Construit avec 27 partenaires (tableau 1), ce projet de recherche vise à mettre au point des itinéraires de production de ces fourrages mixtes d’été, pour les élevages, tant conventionnels que biologiques.
Venu d’une demande et d’une expérience terrain, il se distingue par sa démarche innovante, qui commence par l’observation des pratiques des éleveurs pionniers. Éleveurs, conseillers et chercheurs sont associés dans un mouvement de co-construction pour réaliser les phases de diagnostic et de production de connaissances dans un temps court. Les producteurs souhaitent produire un fourrage de meilleure qualité ; réduire leurs charges afin d’accroitre la rentabilité de leur exploitation avec l’accroissement de leur autonomie alimentaire ; répondre aux attentes de la société en matière de diminution d’usage des phytosanitaires, fertilisants de synthèse et concentrés protéiques OGM ; et mettre en œuvre des systèmes plus résilients aux différents aléas.
Conjonction de moyens et cohérence
Le partenariat technique est suffisamment large pour être en mesure de mobiliser des éleveurs de contextes climatiques différents. Cela explique le nombre important de Chambres départementales impliquées (tableau 1).
Les instituts techniques, ARVALIS - Institut du végétal et IDELE, apporteront leur expertise à la fois sur la méthodologie, les moyens expérimentaux et leur savoir-faire sur des projets allant du champ à l’animal, ainsi que sur l’analyse multi-critères et la constitution de bases de données.
L’INRAE se chargera de l’isolement, de la production d’inocula à Rhizobia, ainsi que de la logistique de tests de ces inocula en conditions contrôlées. Le réseau sera mobilisé pour fournir des souches de Rhizobia pour alimenter la phase initiale de screening de souches.
Tropi’Cow contribuera aussi, en lien avec les Conseils régionaux, au développement des Contrats d’objectifs et aux plans protéiques régionaux de Nouvelle Aquitaine et des Pays de la Loire. Il bénéficiera de surcroit, du point de vue méthodologique, du travail des groupes opérationnels du Programme d’action Inter-régional SOS Protein, conduit en Bretagne et en Pays de la Loire par les Chambres régionales d’agriculture pour réduire la dépendance des élevages du grand ouest aux protéines importées.

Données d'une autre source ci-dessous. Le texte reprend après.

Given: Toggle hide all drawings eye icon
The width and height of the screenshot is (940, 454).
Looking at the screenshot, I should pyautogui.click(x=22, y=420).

Outre Cowpea et Lablab, d’autres espèces, en particulier certaines variétés de soja tardives, semblent aussi intéressantes à évaluer, comme l’a montré un travail préalable de la Chambre d’agriculture de la Nouvelle Aquitaine en 2019.
Des tests interrompus par la Covid L’INRAE de Dijon a démarré début 2020 ses travaux sur deux souches de Rhizobia spécifiques de chacune des légumineuses. Les chercheurs ont pu montrer que les plantes inoculées développent bien des nodosités contrairement à celles qui ne le sont pas. Mais le test s’est arrêté le 13 mars 2020 avec le confinement et devra se poursuivre pour valider et quantifier la fixation symbiotique de l’azote.
(1) Projet CASDAR « Innovation et partenariat » porté par la Chambre régionale d’Agriculture Nouvelle Aquitaine, contact Olivier Guérin.